While not in a hurry to comment on the report, a source reacting to the report through a blog, cautioned that not all that glitters is gold, hence the need to get answers by asking, for example, the source of the data, parameters and benchmarks used to evaluate the banks, especially profit after tax not before tax, liquidity ratio and others as a direct result of the global financial crisis that began two years ago.

"As an economist, (I am aware that) financial and economic variables tend to fluctuate overtime due to external shocks, and that could cause a structural change. Economic decision-makers, market-watchers and speculators didn't realise the effect of inertia until strong and stable financial institutions like Northern Rock in the UK, Fannie Mae, Merrill Lynch and American Insurance Group, all in the United States, fell out of the market with only a FG bail-out plan and stimulus plan to hope on.

"If you are in the field, you would understand that no bank would want to show the consumers that all is not well. (Some will chant all manner of slogans) in a bid to stay afloat. All those income statements and balance of sheet being published on the dailies are inverse reflections of the in-thing. I could go on and on because the debate has not even started yet," the blog wrote.

The report in contention, according to another source, may not also be too different from similar fears expressed by Lamido Sanusi at recent a book launch, when he reportedly noted: "For instance, as at the last count, the banking sub-sector still accounted for about 65 per cent of the capital market capitalisation of the Nigerian Stock Exchange (NSE), about 90 per cent of the financial system assets domiciled in the sector, while the private sector credit of about N8.12 trillion as at February 2009, was more than the combined spending by the three tiers of government."

Proshare NI, an online financial medium, also picked holes in the report beginning from its not being available on a continuous basis for everyone to make reference, just as it did not "confirm its target audience, source of information of corroborative data/bases" upon which it concluded the report.

"The development raises concerns both in terms of veracity of the publication as does the role of appropriate corporate communications of the CBN and NDIC, who are in better position to confirm the status of the banks. The pronouncements of the CBN governor since assumption of office might inadvertently have created substance for the believability of such a publication or any other. It is therefore incumbent upon the regulators (CBN, NSE, NDIC, SEC) to work together to create a common platform for managing market confidence.

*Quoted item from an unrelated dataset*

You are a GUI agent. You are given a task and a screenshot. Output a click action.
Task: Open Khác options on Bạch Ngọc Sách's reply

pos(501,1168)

"This, we believe, can be achieved through the enthronement of a disclosure driven reporting system that helps analysts, journalists, players and the investing public avoid such alarms. Our antecedents as a market in the time past make such a publication 'almost believable'. The way forward is for the market to define acceptable standards in disclosures," Proshare NI added.

One fact that cannot be glossed over in the industry today, according to sources, is another round of consolidation in the industry, coming after the feat achieved by Stanbic Nigeria Bank and IBTC Chartered Bank to form Stanbic IBTC Bank. There is also the lingering merger of Bank PHB with Spring Bank, following the acquisition of majority interest by the former, even as many continued to question the manner of the acquisition, insinuating that the deal was done under the table with the connivance of both the CBN under the immediate past governor, Professor Chukwuma Soludo, and the Securities & Exchange Commission (SEC) then under Musa Al-Faki.

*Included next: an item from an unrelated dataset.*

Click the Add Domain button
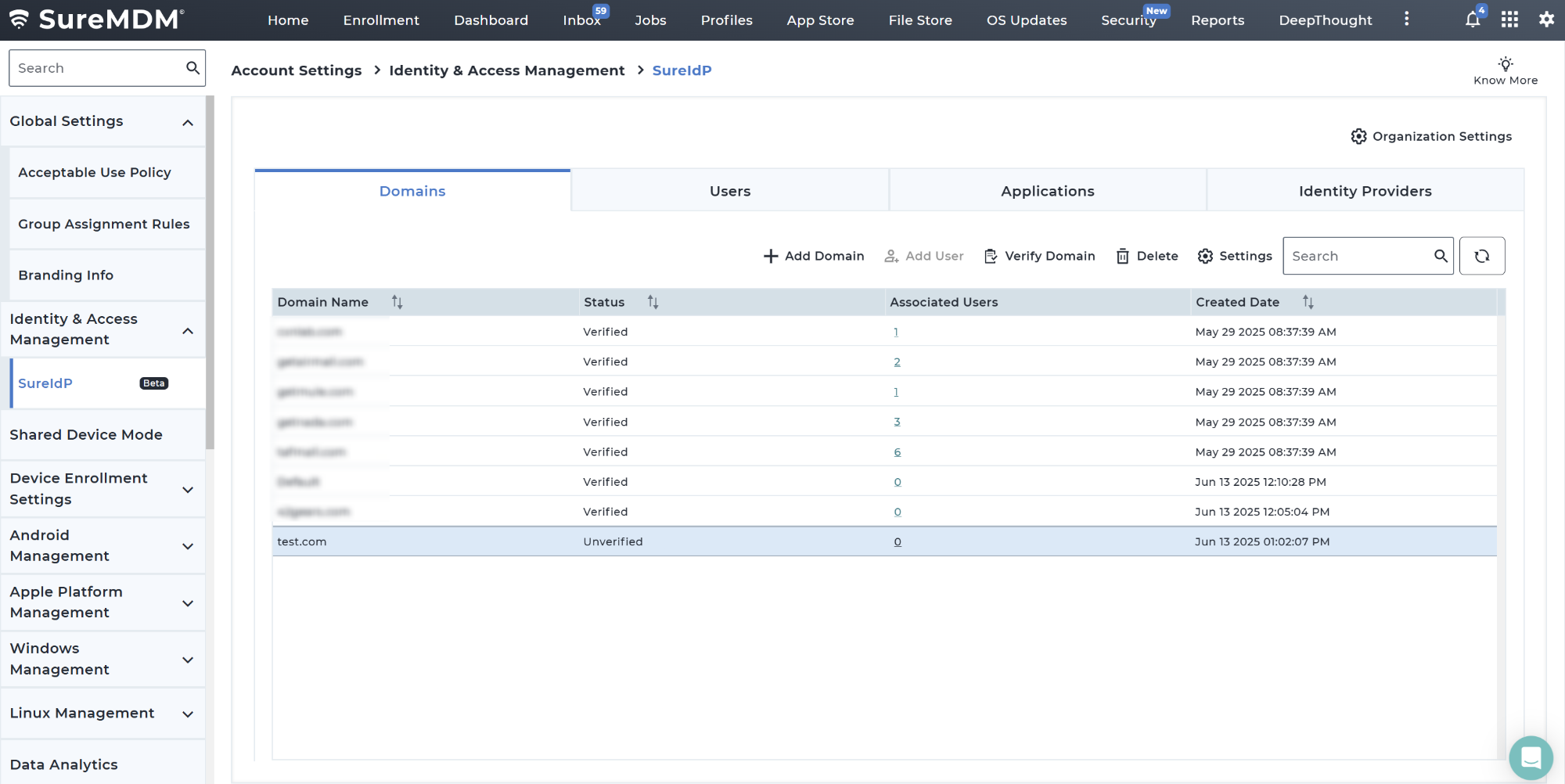This screenshot has height=784, width=1565. 814,256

Okey Nwosu, managing director Finbank, was quoted some months ago as saying that a new phase of market-induced consolidation was in the offing to enhance efficiency and profitability in the industry.

"Yes, discussions have started going on among the industry operators on mergers and acquisitions. This type of merger we are likely to see this time around may not be regulatory authority-driven, but it makes sense because it will lead to more profit and efficiency in the sector. This is the time institutions come together for greater efficiency and this has started happening in the U.S. In Nigeria, I see greater opportunity for mergers and acquisitions in the banking sector and it will happen soon," he had said.